Progress 10/01/15 to 09/30/16

Outputs
Target Audience:We reached dairy farmers in Wisconsin, dairy farm nutritionists and dairy farm consultants. Changes/Problems: Nothing Reported What opportunities for training and professional development has the project provided?One graduate student is being trained on this project. How have the results been disseminated to communities of interest?Through presentations at scientific meetings, scientific abstracts, and paper proceedings. What do you plan to do during the next reporting period to accomplish the goals?We anticipate to present results of current research analyses at the annual Dairy Science Meeting and produce a paper. The paper will describe new methods to group cows for improved milk income minus feed costs. Methodology and results will become an important baseline for the project for continued research and extension endeavors.

Impacts
What was accomplished under these goals? The project student, Yaqi Wu, is working in the research objective of project -developing a sophisticated simulation model to quantify the economic value of nutritional grouping strategies. The optimization model based on "mixed integer programming" that maximizes the milk income minus feed costs (IOFC) when grouping the cows nutritionally.
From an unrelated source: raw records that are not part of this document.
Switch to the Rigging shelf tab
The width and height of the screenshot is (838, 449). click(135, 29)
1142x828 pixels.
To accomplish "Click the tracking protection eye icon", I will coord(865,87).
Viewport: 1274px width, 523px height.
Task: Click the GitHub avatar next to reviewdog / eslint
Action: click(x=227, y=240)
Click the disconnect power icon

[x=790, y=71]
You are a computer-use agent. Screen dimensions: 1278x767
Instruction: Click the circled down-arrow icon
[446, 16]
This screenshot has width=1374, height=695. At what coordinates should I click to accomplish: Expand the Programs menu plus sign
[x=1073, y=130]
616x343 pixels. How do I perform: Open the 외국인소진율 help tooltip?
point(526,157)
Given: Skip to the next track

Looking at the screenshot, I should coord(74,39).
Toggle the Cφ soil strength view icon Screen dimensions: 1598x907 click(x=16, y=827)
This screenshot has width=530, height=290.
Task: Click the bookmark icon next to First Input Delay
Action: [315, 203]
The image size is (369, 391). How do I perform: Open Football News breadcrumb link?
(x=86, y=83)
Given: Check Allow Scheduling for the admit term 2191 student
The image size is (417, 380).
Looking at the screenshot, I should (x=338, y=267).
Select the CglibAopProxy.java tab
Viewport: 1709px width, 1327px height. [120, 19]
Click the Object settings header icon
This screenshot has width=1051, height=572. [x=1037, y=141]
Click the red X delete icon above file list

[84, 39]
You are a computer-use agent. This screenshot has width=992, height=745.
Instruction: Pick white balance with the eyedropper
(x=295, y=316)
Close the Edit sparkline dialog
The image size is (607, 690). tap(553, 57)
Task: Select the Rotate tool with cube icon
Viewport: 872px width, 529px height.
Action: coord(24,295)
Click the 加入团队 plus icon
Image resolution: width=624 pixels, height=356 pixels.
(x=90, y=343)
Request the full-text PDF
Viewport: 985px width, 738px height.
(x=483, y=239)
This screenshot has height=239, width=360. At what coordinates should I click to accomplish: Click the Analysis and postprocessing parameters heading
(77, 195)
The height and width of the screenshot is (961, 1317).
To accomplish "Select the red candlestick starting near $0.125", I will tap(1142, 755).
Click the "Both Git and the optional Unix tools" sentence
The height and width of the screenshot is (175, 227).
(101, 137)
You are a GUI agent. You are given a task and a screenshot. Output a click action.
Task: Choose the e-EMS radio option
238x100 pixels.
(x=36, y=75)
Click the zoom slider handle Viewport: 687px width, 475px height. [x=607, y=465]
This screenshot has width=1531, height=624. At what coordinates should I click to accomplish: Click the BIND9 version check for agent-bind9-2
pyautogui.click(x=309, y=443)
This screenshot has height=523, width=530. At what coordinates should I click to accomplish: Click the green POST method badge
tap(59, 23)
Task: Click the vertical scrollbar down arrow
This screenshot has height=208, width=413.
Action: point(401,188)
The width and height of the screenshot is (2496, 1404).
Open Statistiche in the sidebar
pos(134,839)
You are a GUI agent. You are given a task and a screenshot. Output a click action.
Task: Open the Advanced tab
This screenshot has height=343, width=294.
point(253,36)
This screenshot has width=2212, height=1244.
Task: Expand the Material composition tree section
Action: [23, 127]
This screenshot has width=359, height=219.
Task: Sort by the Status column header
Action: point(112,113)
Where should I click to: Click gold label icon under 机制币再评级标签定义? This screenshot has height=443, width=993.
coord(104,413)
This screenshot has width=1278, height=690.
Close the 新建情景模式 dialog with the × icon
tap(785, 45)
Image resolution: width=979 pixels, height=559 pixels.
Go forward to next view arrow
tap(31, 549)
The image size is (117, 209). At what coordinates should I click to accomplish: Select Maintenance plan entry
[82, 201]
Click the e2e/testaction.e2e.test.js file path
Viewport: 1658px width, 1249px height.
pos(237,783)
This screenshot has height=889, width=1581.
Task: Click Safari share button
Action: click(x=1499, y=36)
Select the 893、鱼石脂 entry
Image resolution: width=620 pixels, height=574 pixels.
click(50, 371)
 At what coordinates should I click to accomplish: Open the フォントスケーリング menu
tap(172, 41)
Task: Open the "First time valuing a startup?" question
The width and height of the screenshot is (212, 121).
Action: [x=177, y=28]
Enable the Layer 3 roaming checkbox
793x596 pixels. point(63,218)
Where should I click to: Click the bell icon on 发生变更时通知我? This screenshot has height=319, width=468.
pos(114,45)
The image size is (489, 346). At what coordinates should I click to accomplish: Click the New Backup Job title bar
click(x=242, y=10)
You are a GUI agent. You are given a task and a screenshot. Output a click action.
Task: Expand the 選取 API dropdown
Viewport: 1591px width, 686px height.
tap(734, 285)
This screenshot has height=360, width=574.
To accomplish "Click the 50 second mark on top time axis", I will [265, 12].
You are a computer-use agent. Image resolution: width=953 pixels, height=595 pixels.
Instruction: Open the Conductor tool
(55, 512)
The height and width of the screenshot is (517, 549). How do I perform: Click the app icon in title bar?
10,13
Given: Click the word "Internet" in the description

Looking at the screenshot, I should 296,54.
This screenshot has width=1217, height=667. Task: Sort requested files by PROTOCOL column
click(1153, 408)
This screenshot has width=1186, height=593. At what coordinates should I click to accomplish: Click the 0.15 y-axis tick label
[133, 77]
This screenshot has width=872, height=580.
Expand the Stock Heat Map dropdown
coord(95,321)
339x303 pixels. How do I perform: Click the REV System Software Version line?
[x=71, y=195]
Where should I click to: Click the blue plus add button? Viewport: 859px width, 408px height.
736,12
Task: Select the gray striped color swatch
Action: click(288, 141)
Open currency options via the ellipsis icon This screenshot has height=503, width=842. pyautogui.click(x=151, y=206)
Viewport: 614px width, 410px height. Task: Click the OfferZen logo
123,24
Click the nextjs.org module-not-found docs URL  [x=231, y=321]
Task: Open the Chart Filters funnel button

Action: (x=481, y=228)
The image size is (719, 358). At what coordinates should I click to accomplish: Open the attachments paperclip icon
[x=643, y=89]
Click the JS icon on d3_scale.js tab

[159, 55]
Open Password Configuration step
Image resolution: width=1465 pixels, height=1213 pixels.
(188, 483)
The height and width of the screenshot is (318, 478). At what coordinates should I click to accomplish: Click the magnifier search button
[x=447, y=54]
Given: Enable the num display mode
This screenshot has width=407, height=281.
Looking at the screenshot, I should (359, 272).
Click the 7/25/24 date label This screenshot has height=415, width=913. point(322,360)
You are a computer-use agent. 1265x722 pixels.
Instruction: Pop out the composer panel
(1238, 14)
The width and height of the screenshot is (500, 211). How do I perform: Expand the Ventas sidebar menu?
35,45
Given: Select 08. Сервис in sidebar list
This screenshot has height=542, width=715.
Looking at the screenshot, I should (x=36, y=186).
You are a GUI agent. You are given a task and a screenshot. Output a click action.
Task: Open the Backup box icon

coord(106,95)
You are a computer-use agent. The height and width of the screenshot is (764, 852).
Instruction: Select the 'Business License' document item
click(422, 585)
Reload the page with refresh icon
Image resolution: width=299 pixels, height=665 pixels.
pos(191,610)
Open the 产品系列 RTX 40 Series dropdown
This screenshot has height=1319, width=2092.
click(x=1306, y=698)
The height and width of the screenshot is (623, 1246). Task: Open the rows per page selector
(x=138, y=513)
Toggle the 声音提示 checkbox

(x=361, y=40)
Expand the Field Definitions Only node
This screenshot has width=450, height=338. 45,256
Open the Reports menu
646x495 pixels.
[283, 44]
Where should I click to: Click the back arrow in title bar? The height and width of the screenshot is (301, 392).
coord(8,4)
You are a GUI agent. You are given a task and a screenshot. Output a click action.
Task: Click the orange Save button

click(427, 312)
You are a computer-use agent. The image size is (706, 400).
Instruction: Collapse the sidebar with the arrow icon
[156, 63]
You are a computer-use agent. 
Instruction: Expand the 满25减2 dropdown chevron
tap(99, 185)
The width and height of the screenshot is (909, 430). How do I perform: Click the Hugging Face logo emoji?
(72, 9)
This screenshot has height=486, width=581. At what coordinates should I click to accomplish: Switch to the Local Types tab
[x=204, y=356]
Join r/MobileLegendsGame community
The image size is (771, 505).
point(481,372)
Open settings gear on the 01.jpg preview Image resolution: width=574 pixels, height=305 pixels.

In the past, other criteria had been used to nutritionally group cows like days in milk or productivity. The best known way to group cows had been the "cluster" which groups cows according to their nutritional requirements. Preliminary results of Yaqi shown that the mixed integer programming could be even better than the cluster improving the farm IOFC when grouped based on maximum IOFC; so it is promising. Yaqi is planning to submit an abstract the the annual dairy science meeting and present this work in June this year in Pittsburg. Lastly, the first set of results are anticipated to be presented at the annual Dairy Science Meeting in Pittsburg in June 2017.

Publications

  • Type: Conference Papers and Presentations Status: Published Year Published: 2016 Citation: Cabrera, V. E. 2016. Impact of nutritional grouping on the economics of dairy production efficiency. 67th European Federation of Animal Science (EAAP). 29 August  September 2. Belfast, U.K.
  • Type: Journal Articles Status: Published Year Published: 2016 Citation: Cabrera, V. E. 2016. Dietary grouping strategies to improve profitability on dairy farms. Engormix: 7 August 2016.
  • Type: Conference Papers and Presentations Status: Published Year Published: 2016 Citation: Cabrera, V. E. 2016. Impact of nutritional grouping on the economics of dairy production efficiency. Tri-State Dairy Nutrition Conference. April 18-20, 2016. Grand Wayne Center, Fort Wayne, Indiana.